───── Material supplied

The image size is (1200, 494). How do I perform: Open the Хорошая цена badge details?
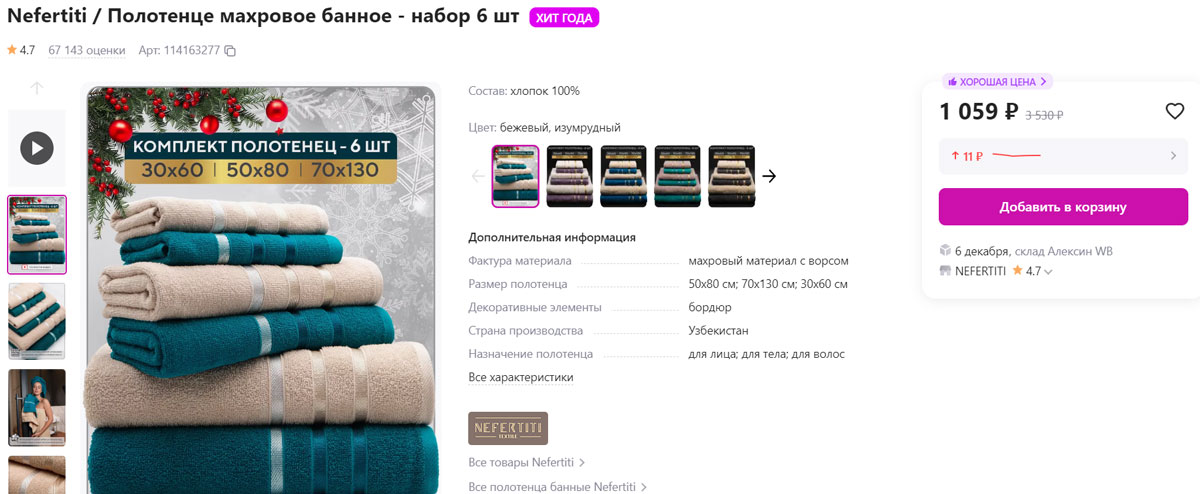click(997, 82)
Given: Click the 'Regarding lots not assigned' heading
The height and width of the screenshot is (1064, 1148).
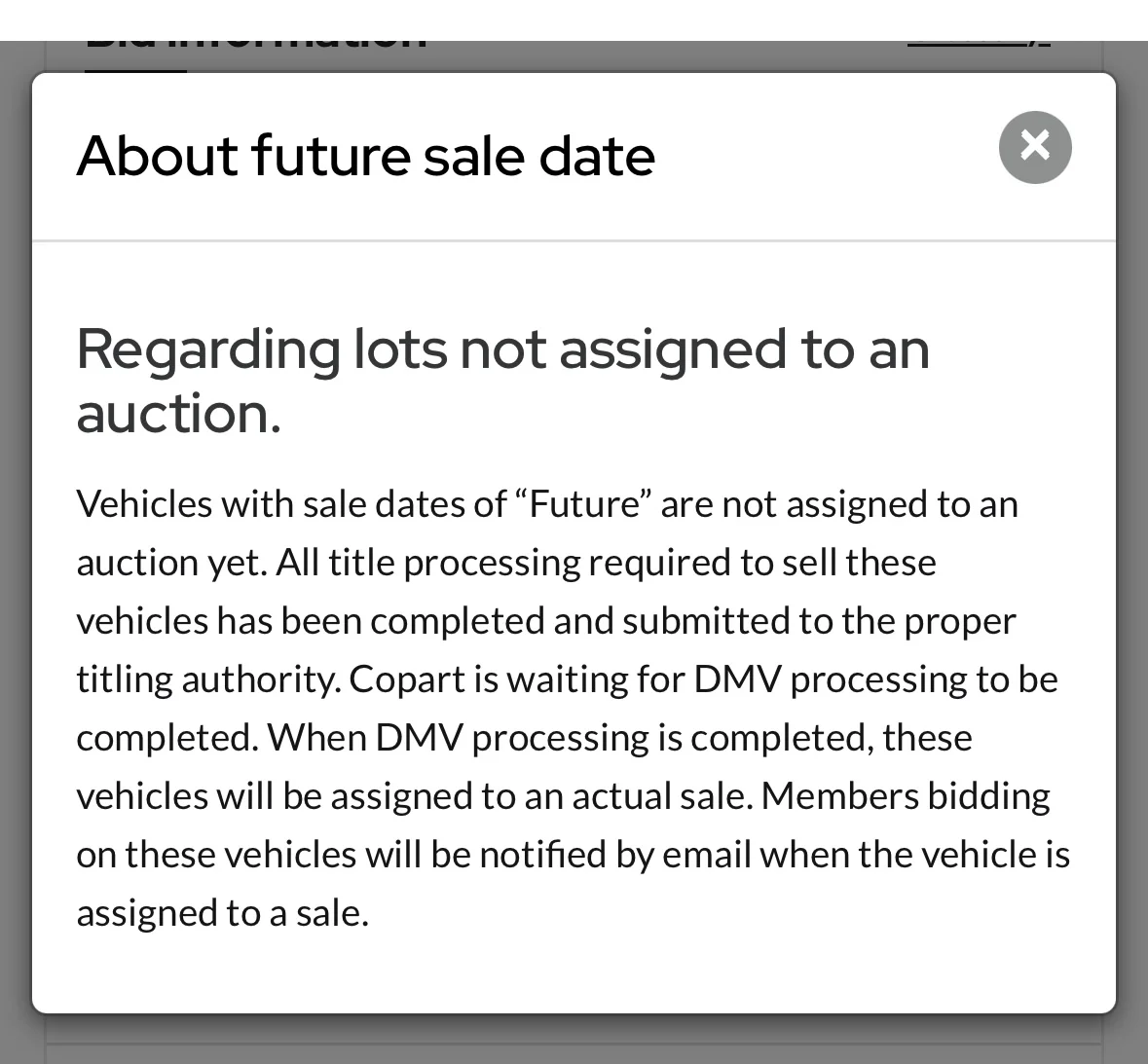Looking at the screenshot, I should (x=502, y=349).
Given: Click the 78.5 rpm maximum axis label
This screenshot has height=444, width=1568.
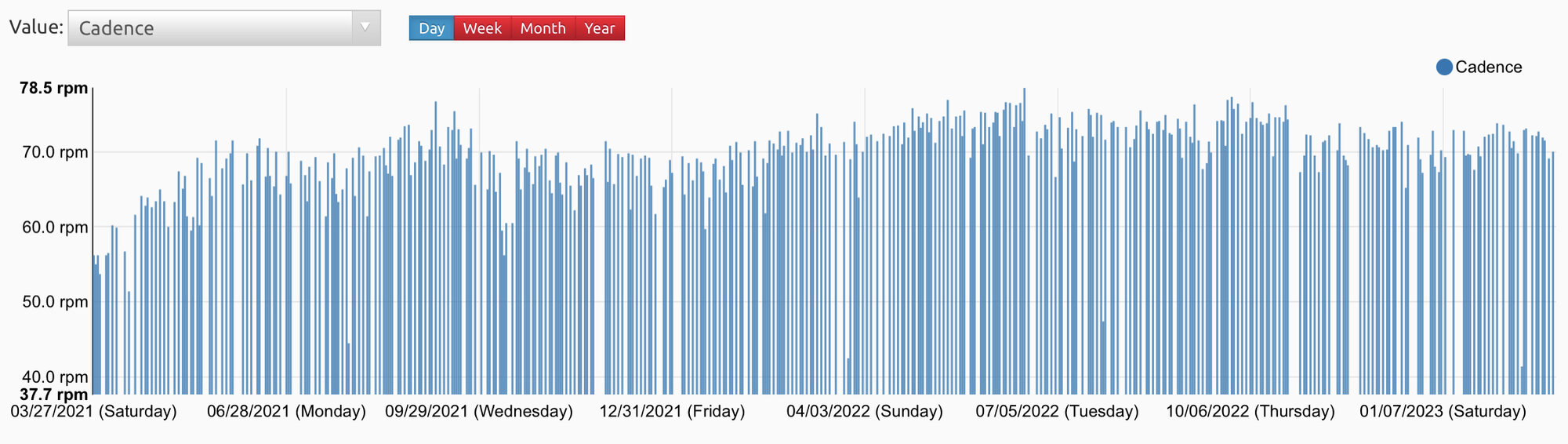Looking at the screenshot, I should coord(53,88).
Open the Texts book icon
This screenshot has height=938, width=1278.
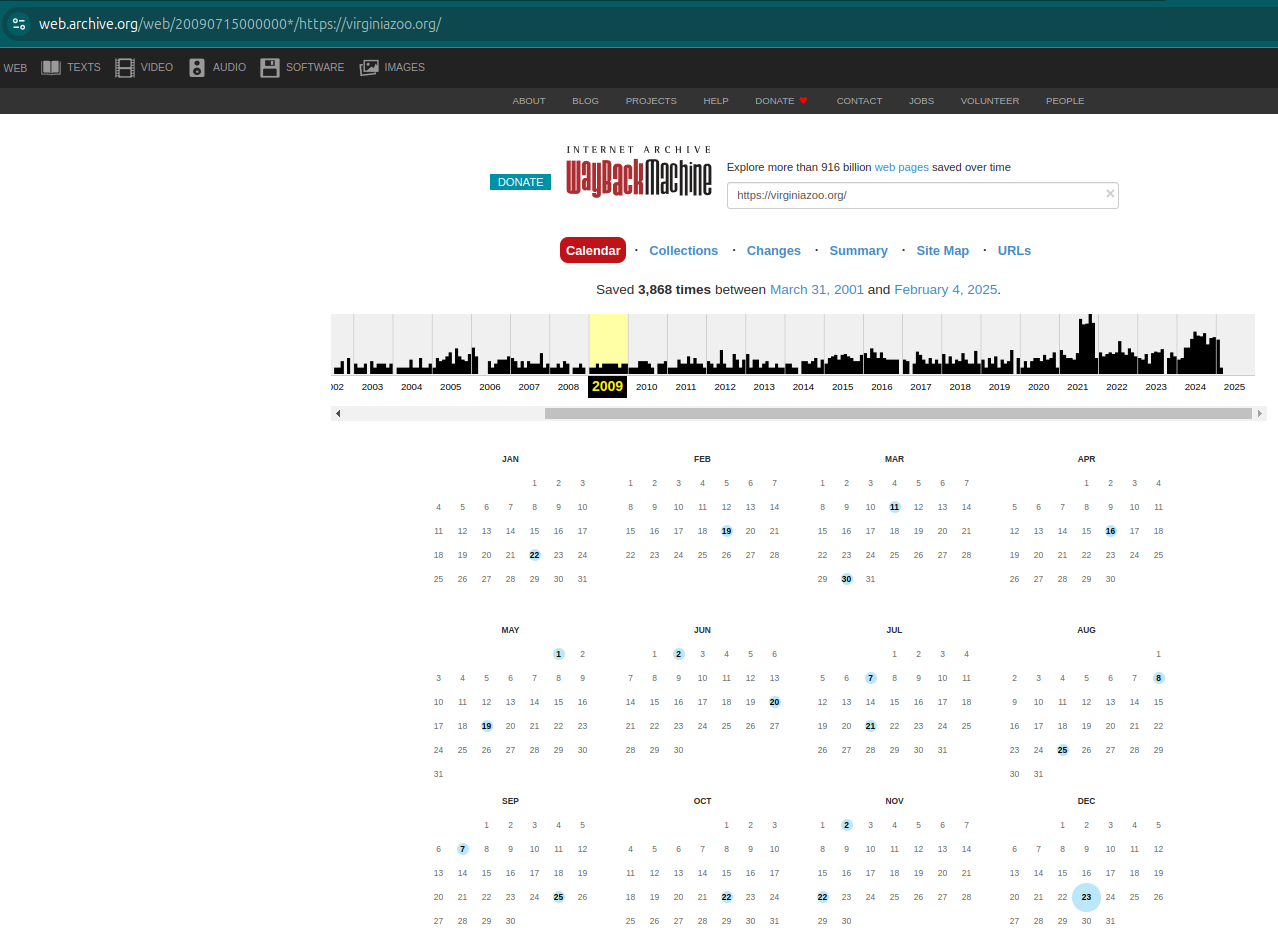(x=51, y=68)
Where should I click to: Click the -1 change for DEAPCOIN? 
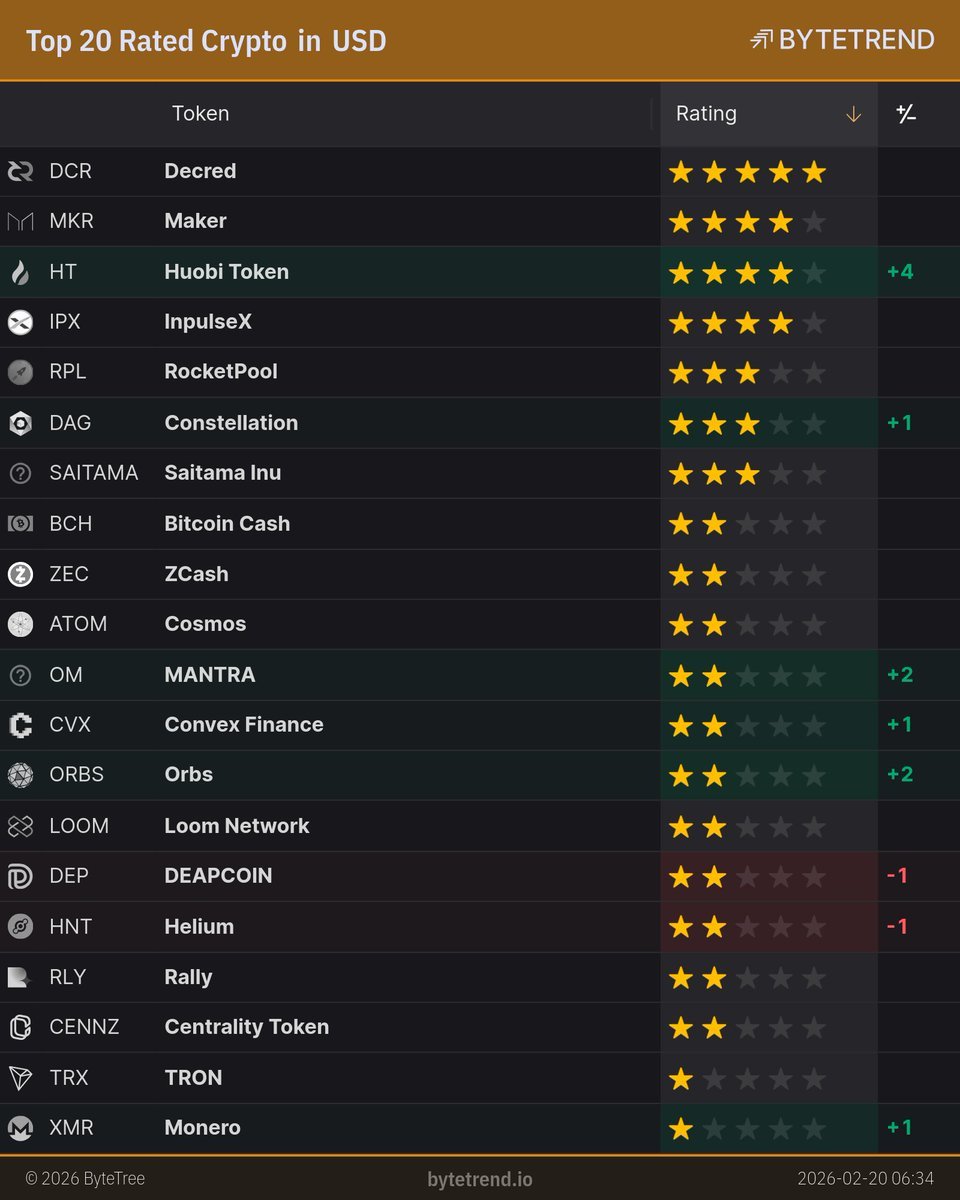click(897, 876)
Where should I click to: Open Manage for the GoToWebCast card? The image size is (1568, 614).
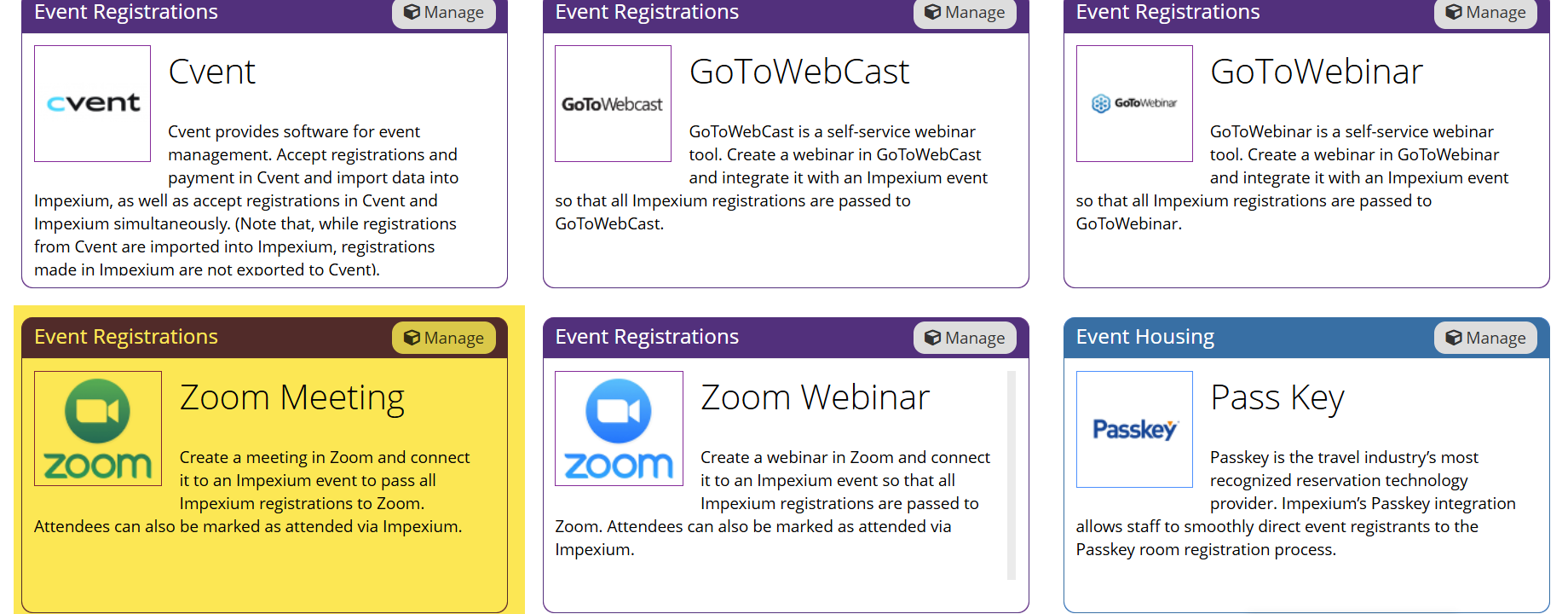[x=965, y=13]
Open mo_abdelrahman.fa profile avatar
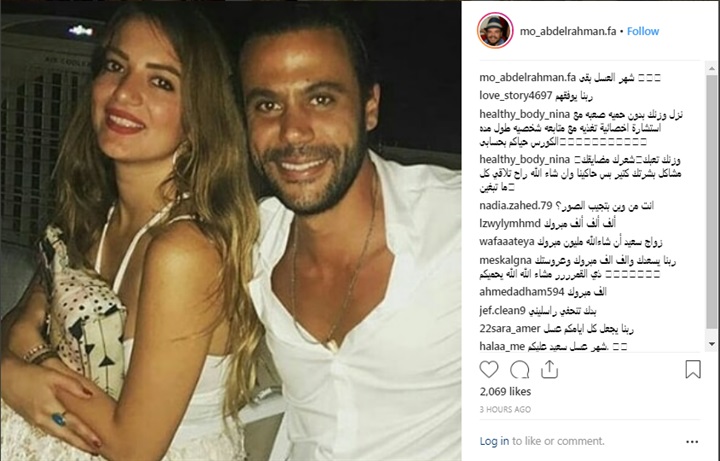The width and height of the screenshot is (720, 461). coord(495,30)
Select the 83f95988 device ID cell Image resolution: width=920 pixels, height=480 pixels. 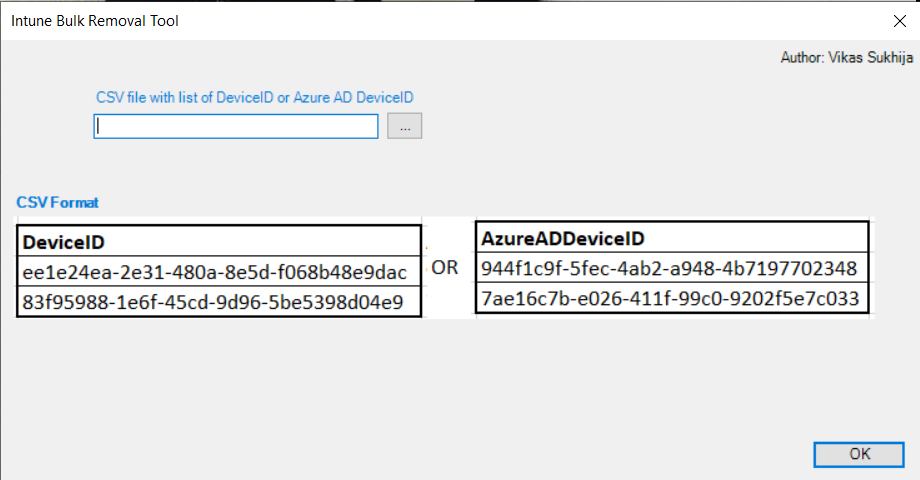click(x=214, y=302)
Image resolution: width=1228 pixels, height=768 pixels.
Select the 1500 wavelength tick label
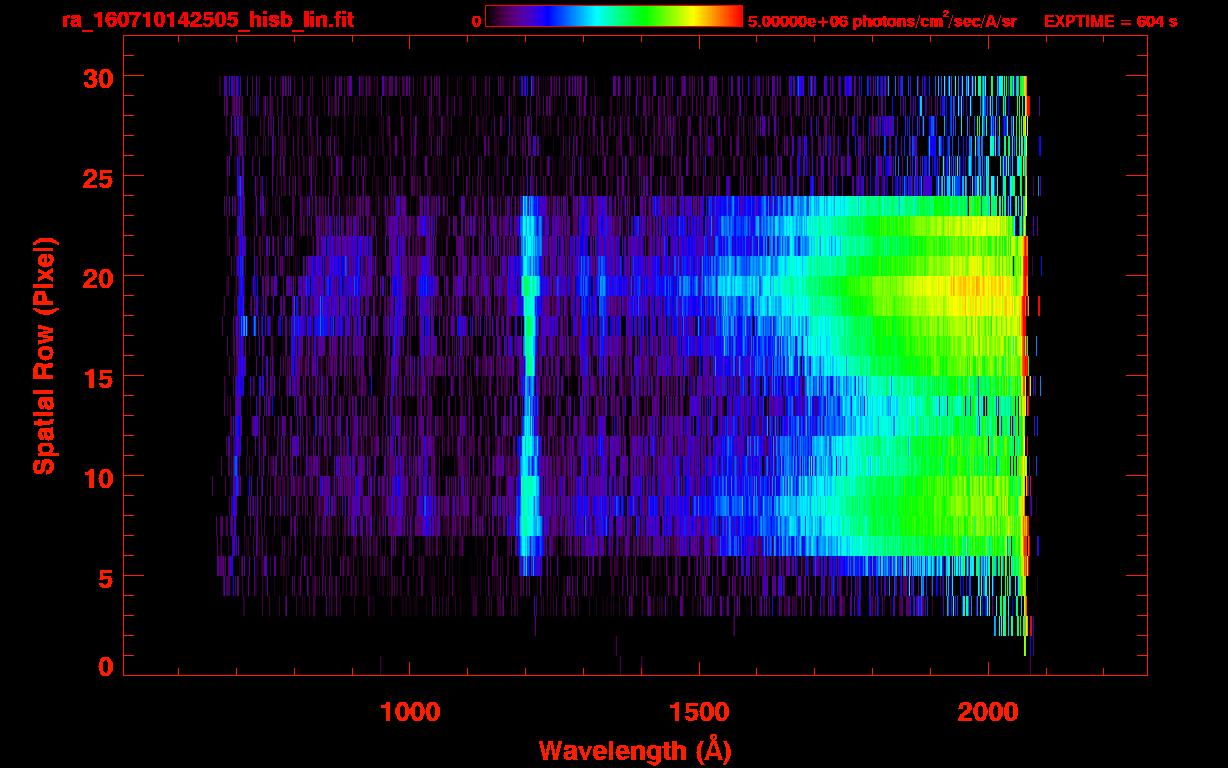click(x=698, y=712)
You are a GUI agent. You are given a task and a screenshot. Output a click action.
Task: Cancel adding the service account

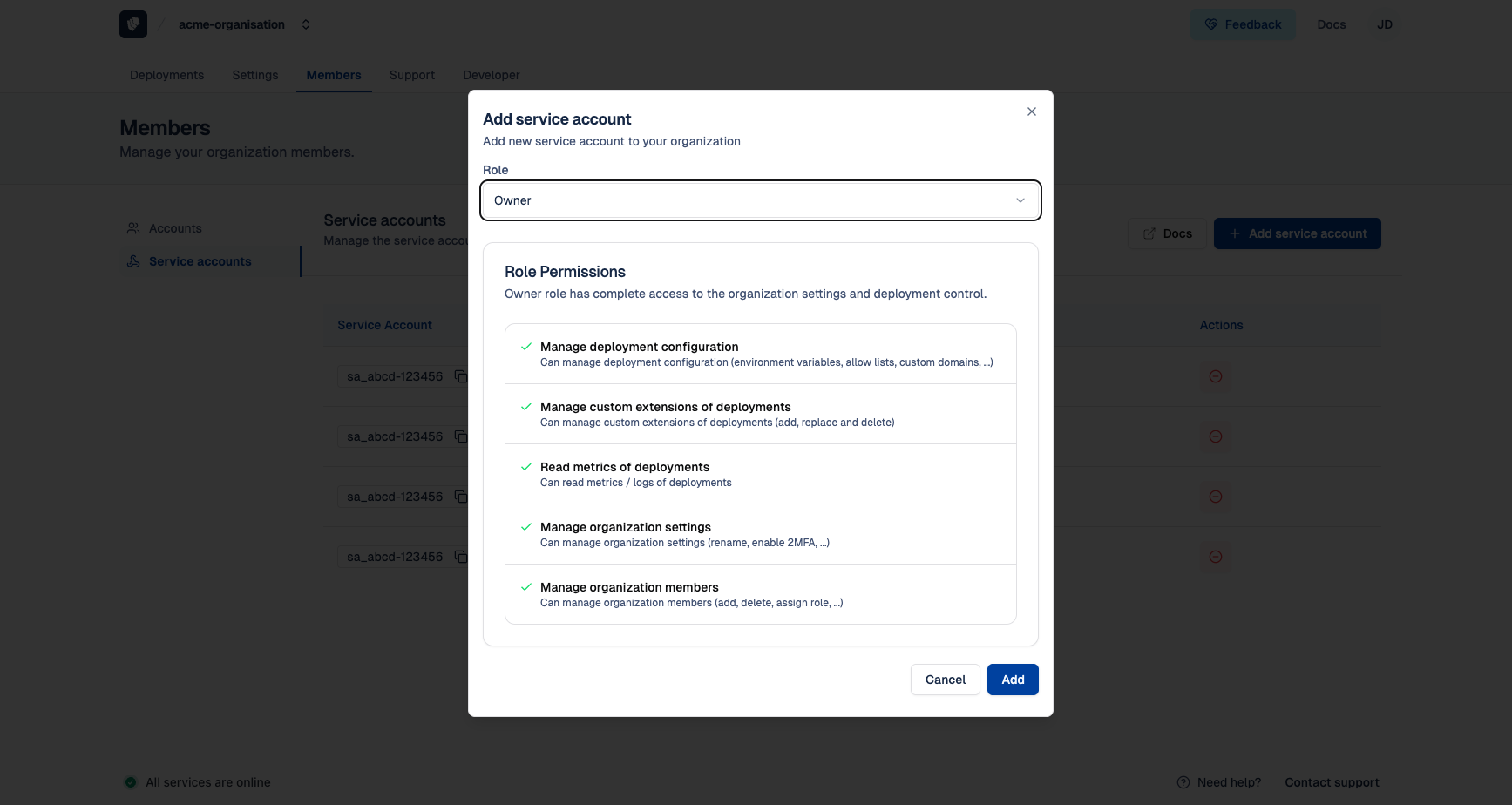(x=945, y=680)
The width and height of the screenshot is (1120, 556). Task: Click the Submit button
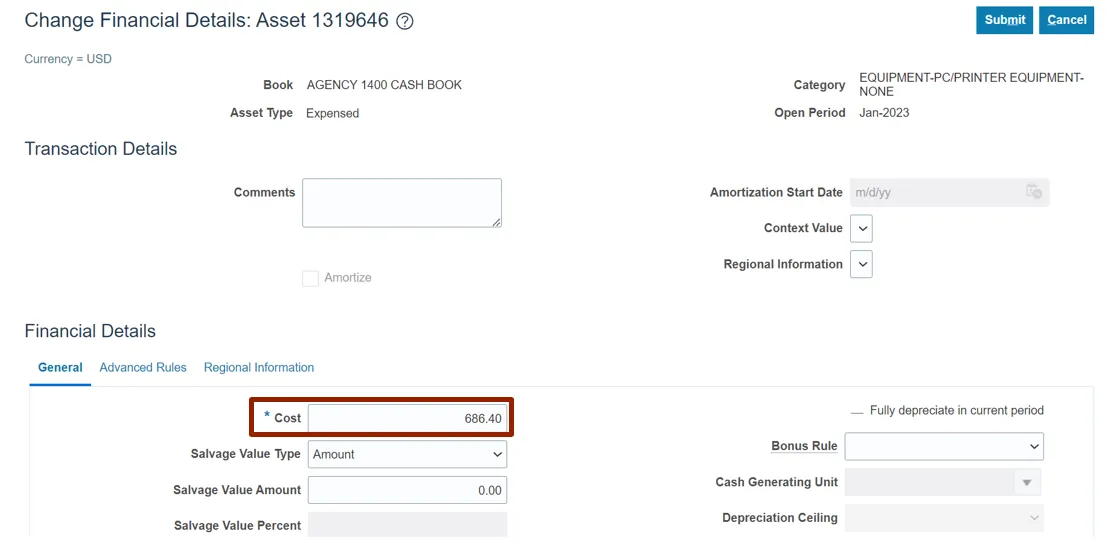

──────────

No pictures go in the copy. Retype exactly the lines from the one with "You are a GUI" through the last line of the entries above, both included, and nothing more.

● Response to the task:
You are a GUI agent. You are given a task and a screenshot. Output a click action.
Task: Cancel adding the service account

(x=945, y=680)
The width and height of the screenshot is (1120, 556). Task: Click the Submit button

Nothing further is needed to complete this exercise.